EXTRACTED DATA:
◇ ◇ ◇ ◇

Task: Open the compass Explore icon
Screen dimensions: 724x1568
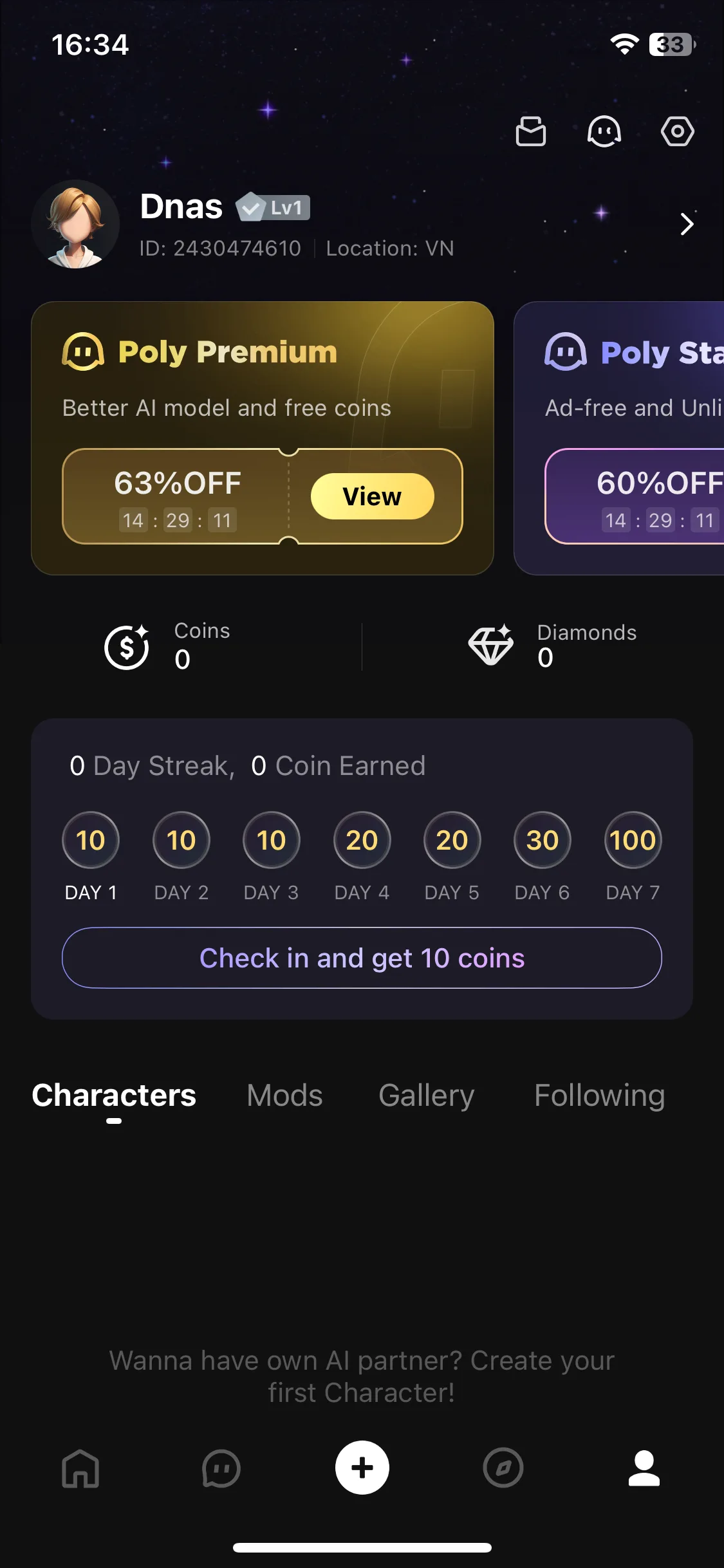Action: (x=503, y=1468)
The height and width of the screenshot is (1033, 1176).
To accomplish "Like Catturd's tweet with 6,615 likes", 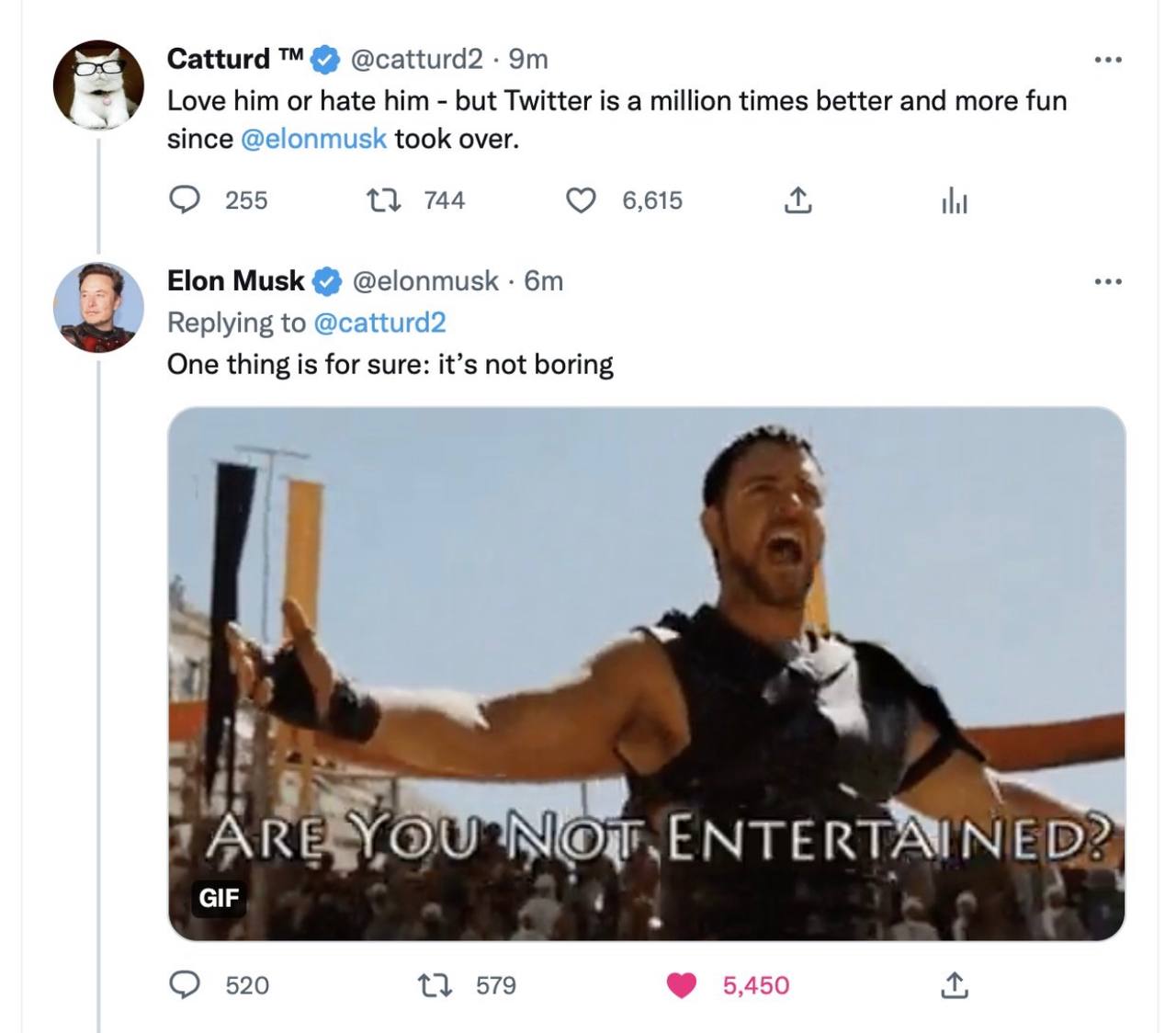I will click(581, 199).
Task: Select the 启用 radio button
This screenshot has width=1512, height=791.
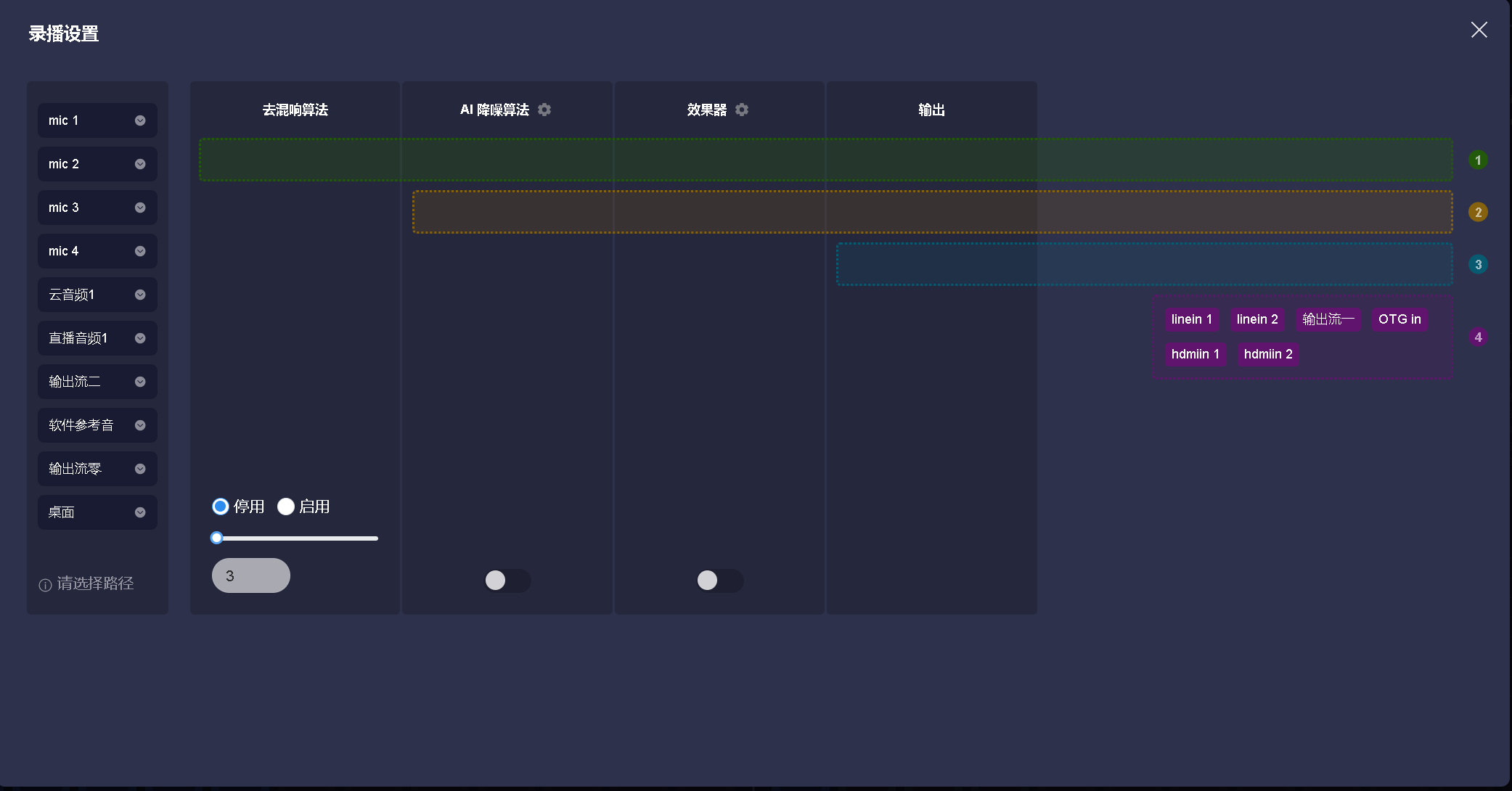Action: (286, 507)
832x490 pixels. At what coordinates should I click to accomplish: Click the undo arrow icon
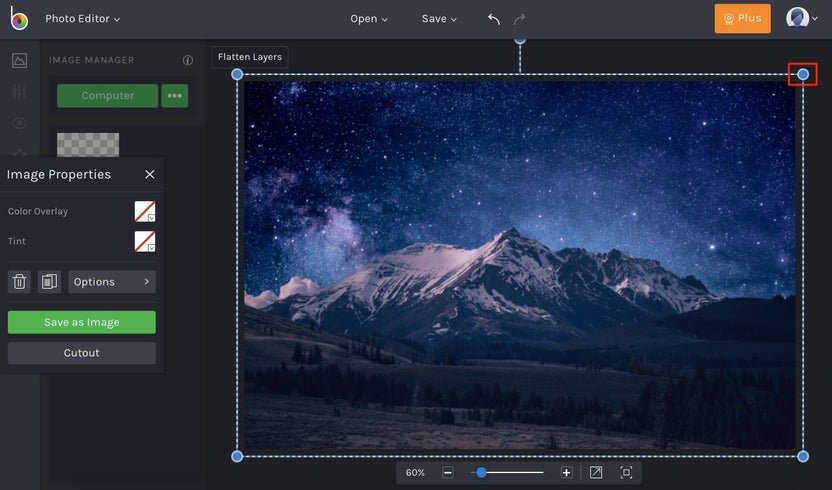coord(494,19)
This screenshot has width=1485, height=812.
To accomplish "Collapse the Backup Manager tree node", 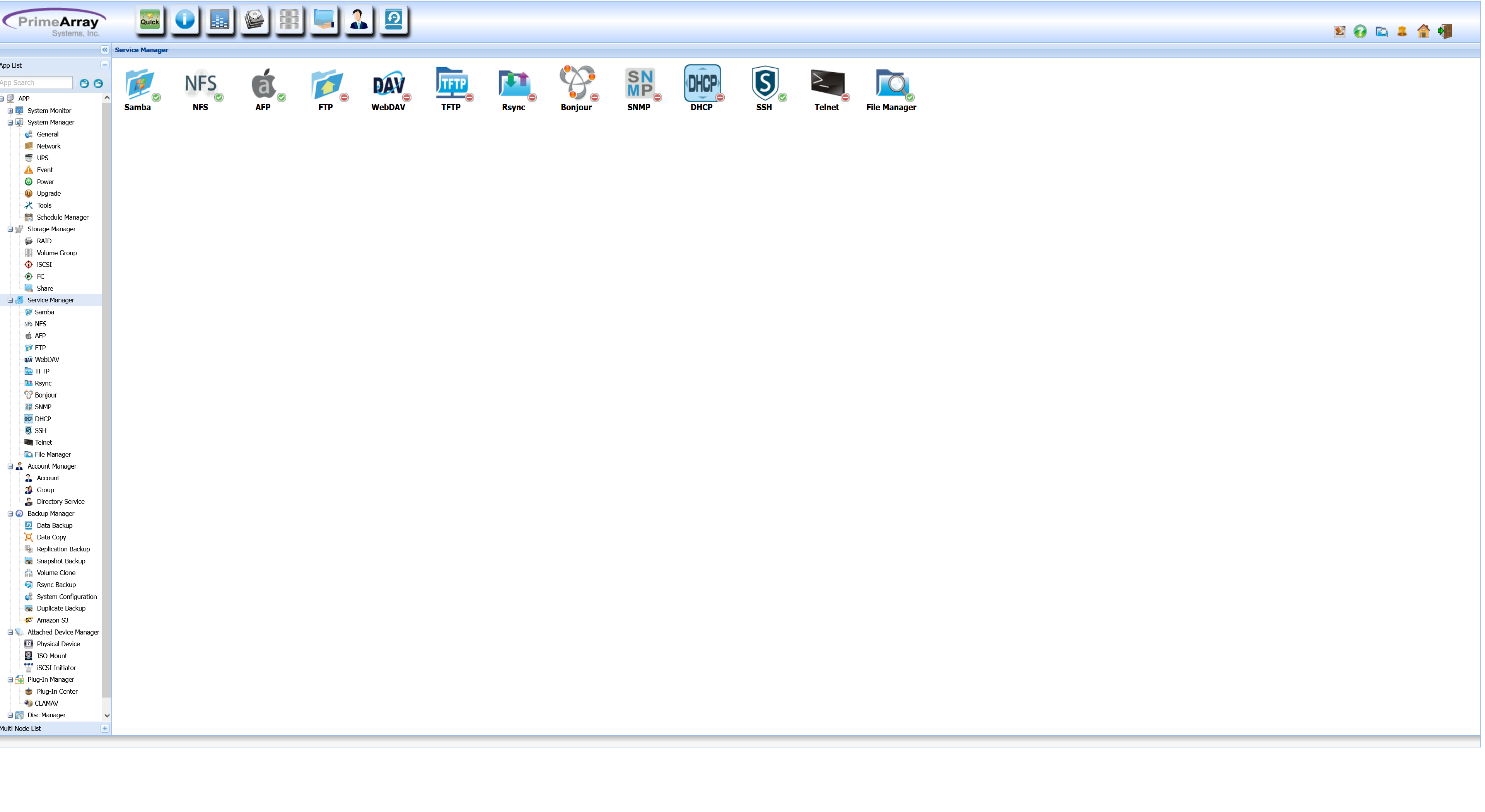I will tap(10, 515).
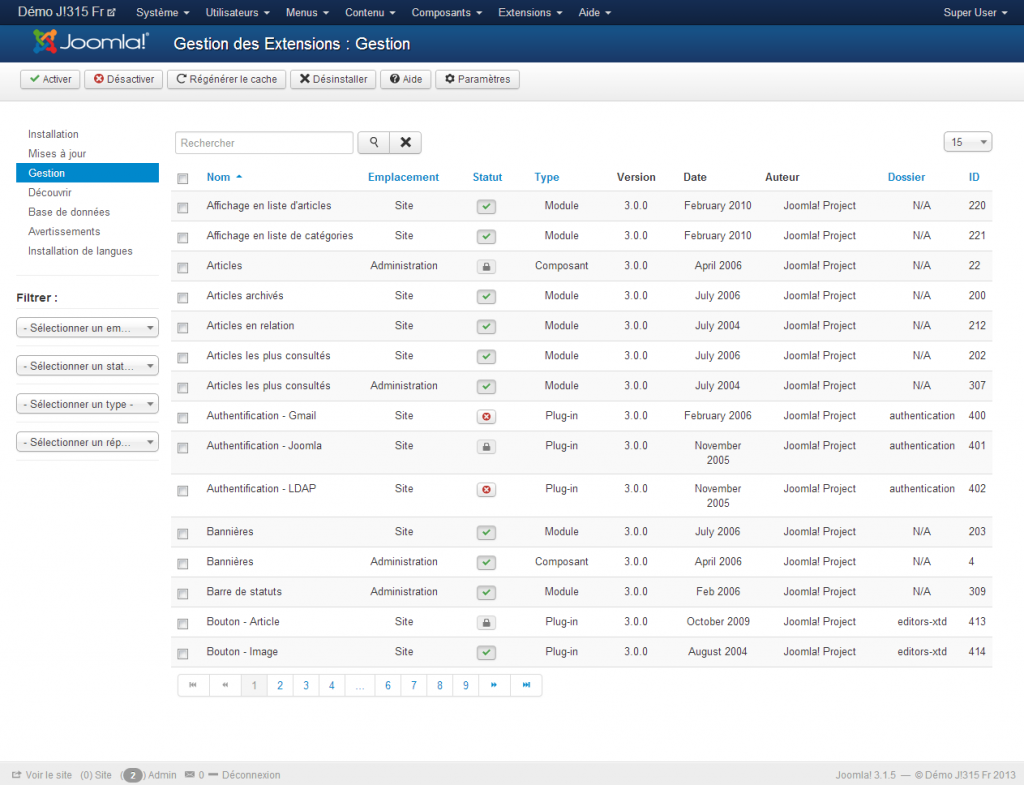
Task: Go to the last page arrow in pagination
Action: 526,685
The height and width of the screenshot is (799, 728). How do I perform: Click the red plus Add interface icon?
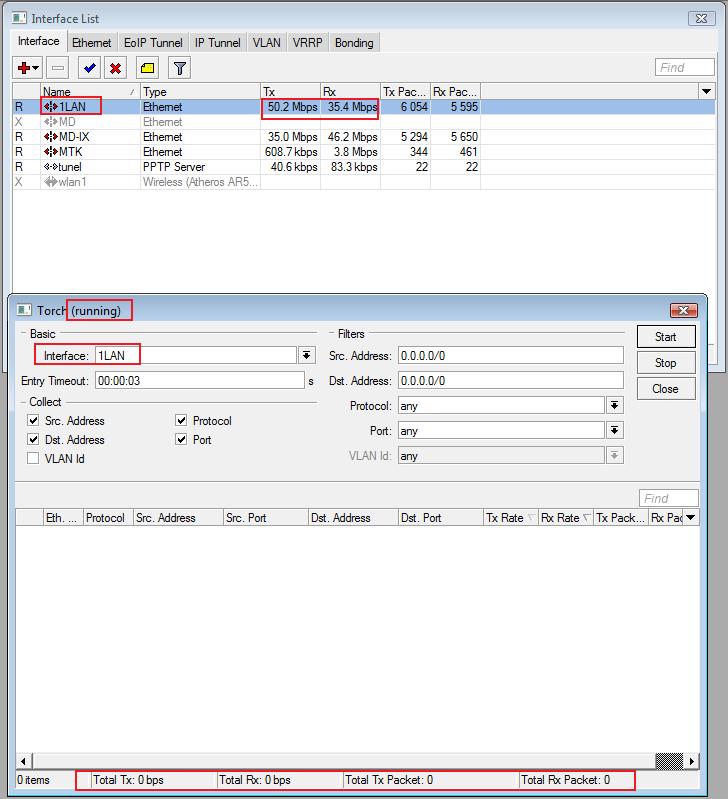tap(23, 68)
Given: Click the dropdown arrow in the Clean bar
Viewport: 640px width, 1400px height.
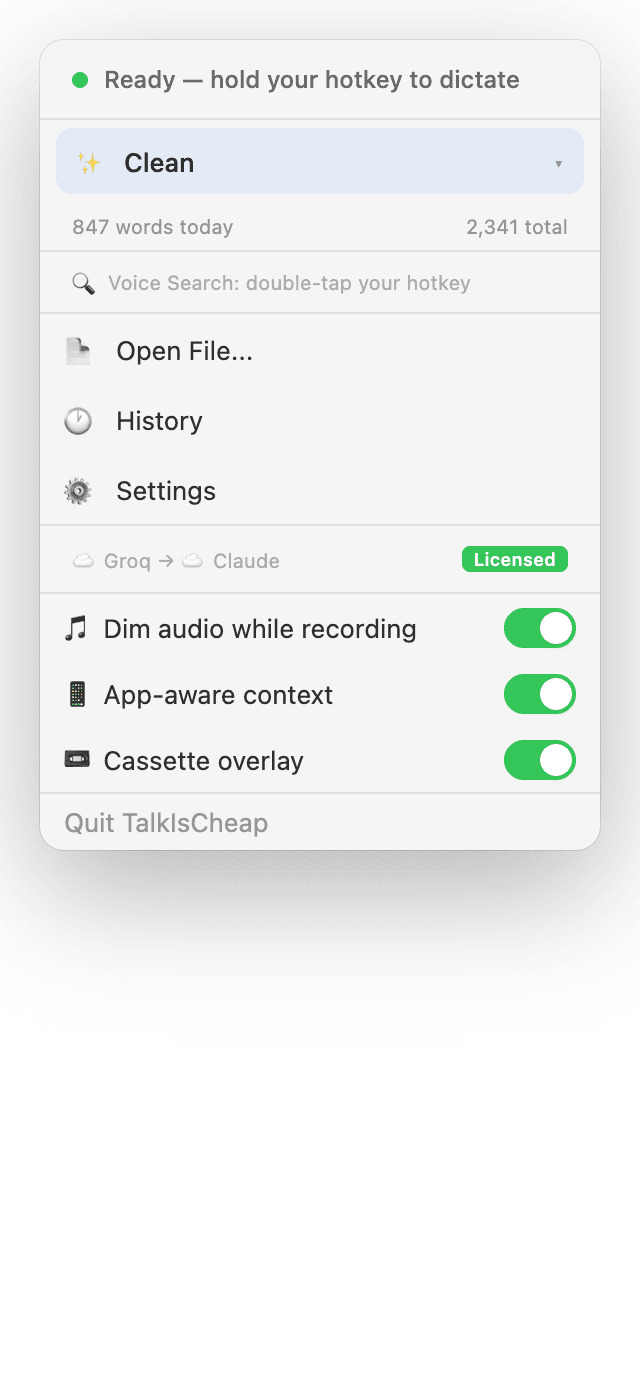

◇ ◇ ◇ ◇

REQUEST:
Rewrite the material from the line with "The height and width of the screenshot is (799, 728)." through the end, requests included, leaving out the pictures. Multiply every coordinate in the answers by 1.85 and round to whole numbers, with halves rounded up.

ANSWER TO THE EXERCISE:
The height and width of the screenshot is (799, 728). How do I perform: Click the red plus Add interface icon?
tap(43, 126)
Given: Click the dropdown arrow in the Clean bar
Viewport: 640px width, 1400px height.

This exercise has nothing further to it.